Poi c’è Barbara Masini. Masini è senatrice di Forza Italia, nella piccola area liberal che pure esiste nel suo partito. Look sobrio, atteggiamento garbato e simpatico, senza cedere sulle sue idee di liberalismo, le declina in un modo diverso da molti del suo partito, è più Isaiah Berlin che Margaret Thatcher, tanto per capirci. Un liberalismo più declinato dal lato della libertà che da quello del neoliberismo. Improvvisamente, qualche settimana fa, Barbara Masini ci stupisce facendo coming out su La Repubblica, un bel coming out, netto, con meno giri capziosi di quello della compagna Elly Schlein. Certo, dice omosessuale e non lesbica, ma tante di noi sanno quanto è difficile e anche a volte doloroso imparare a dirsi quella parola. Quindi anche la sua difficoltà può essere come quella di una scena di Flying di Kate Millett, un romanzo tradotto negli anni ’70 da Bompiani e mai ritradotto, dove la grande femminista prova a pronunciare la fatale parola guardandosi allo specchio, tra dolore e difficoltà emotive.
Oggi Barbara Masini ha preso parola pubblica sul ddl Zan per la prima volta dopo il coming out. Ha detto molte cose condivisibili, parlando come persona con cognizione politica e sociale dei danni sistemici dell’omolesbobitransfobia. Ha anche parlato da politica, ricordando anche gli errori del suo partito sull’articolo 4 e le molte incongruenze del dibattito politico su questo tormentato ddl. Alla fine ho sentito lei nell’aula del Senato dire: «Quando capì di me, mia madre mi disse: Ho paura per te». Ovvero le stesse cose che mia madre disse a me anni fa. Dismetto il mio relativo distacco operato nella scrittura, entro in campo: è stato un momento incredibile, e mi sono messa a piangere.

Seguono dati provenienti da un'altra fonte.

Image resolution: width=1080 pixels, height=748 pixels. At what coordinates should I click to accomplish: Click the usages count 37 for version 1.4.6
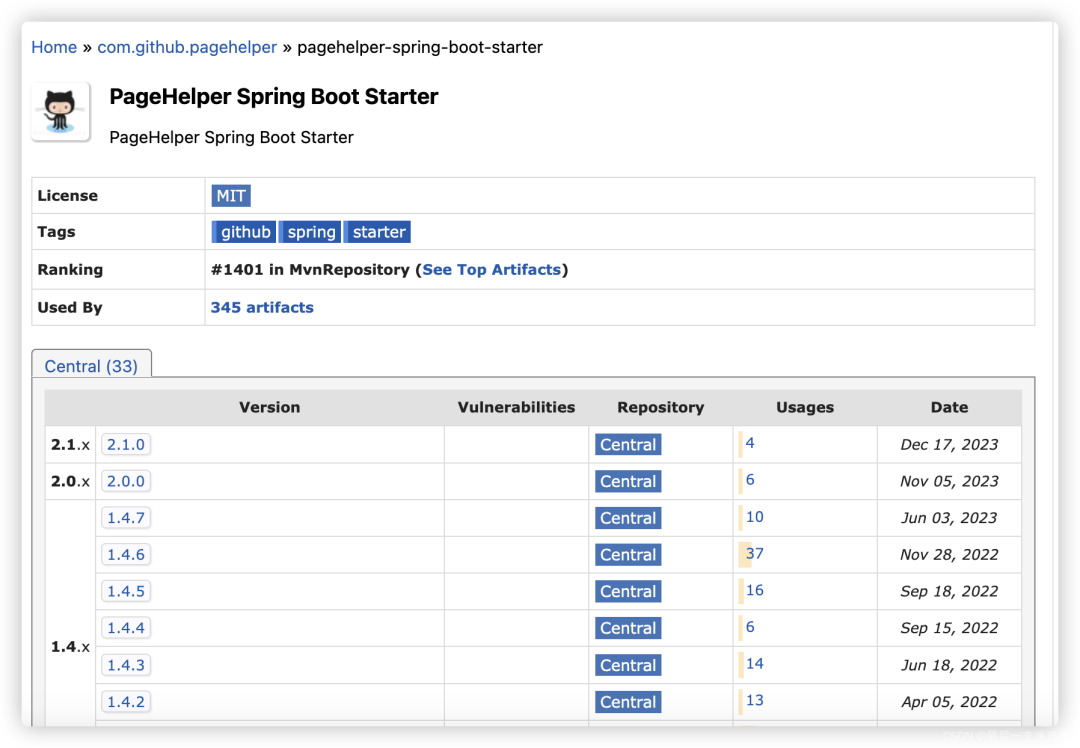[x=755, y=553]
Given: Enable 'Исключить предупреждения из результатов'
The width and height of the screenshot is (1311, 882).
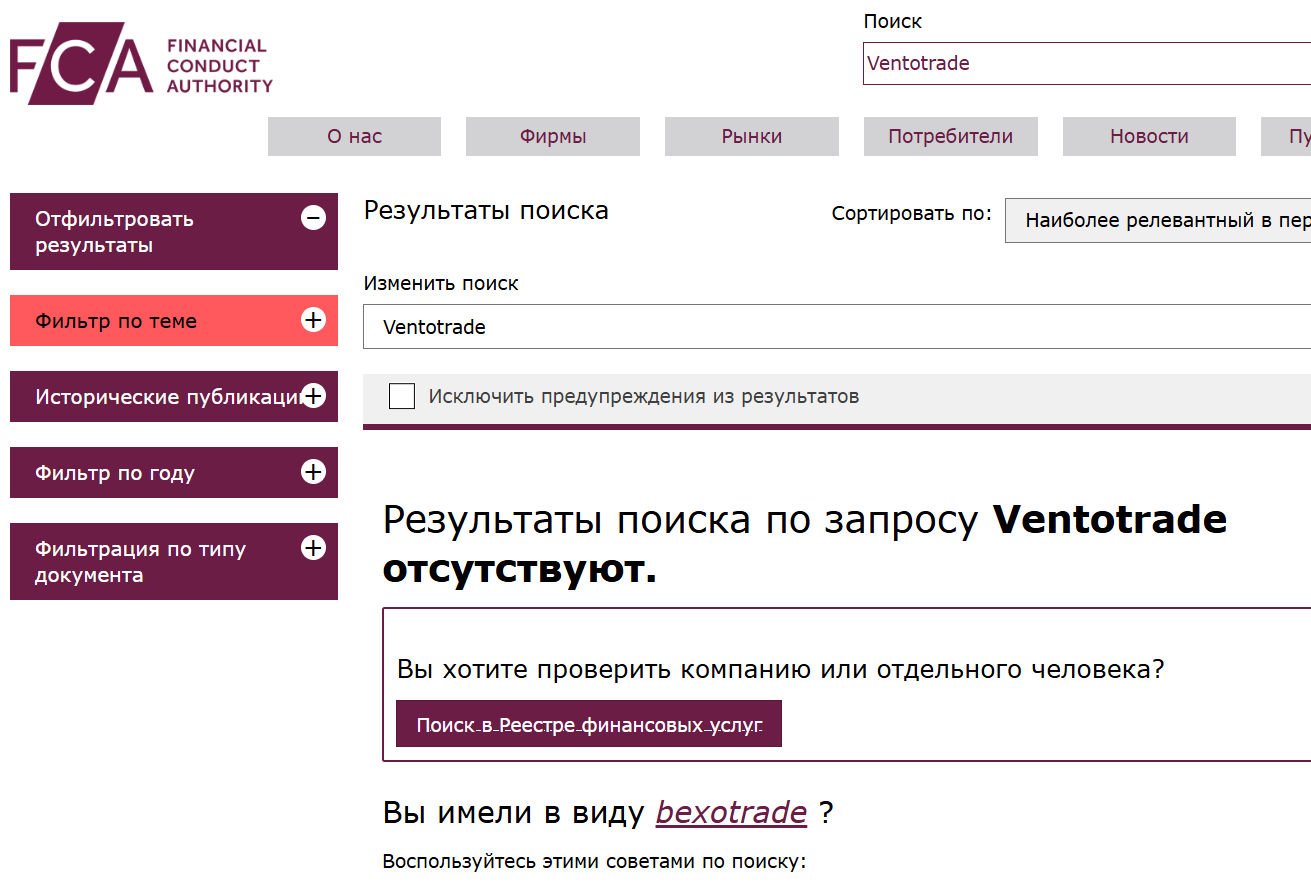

Barbara non ha parlato solo per me, ha parlato per tante e tanti. Ma il momento di choc liberatorio in cui ho sentito quelle parole risuonare in un luogo istituzionale come il Senato della Repubblica ha avuto un significato personale non commensurabile. Poi sono tornata attivista e ho pensato: Bene, comunque vada è l’inizio di una nuova epoca. Grazie a Barbara Masini, grazie alla forza lesbica di sparigliare le carte. Se, come diceva Audre Lorde, «non era previsto che sopravvivessimo», noi non solo siamo sopravvissute, noi siamo diventate.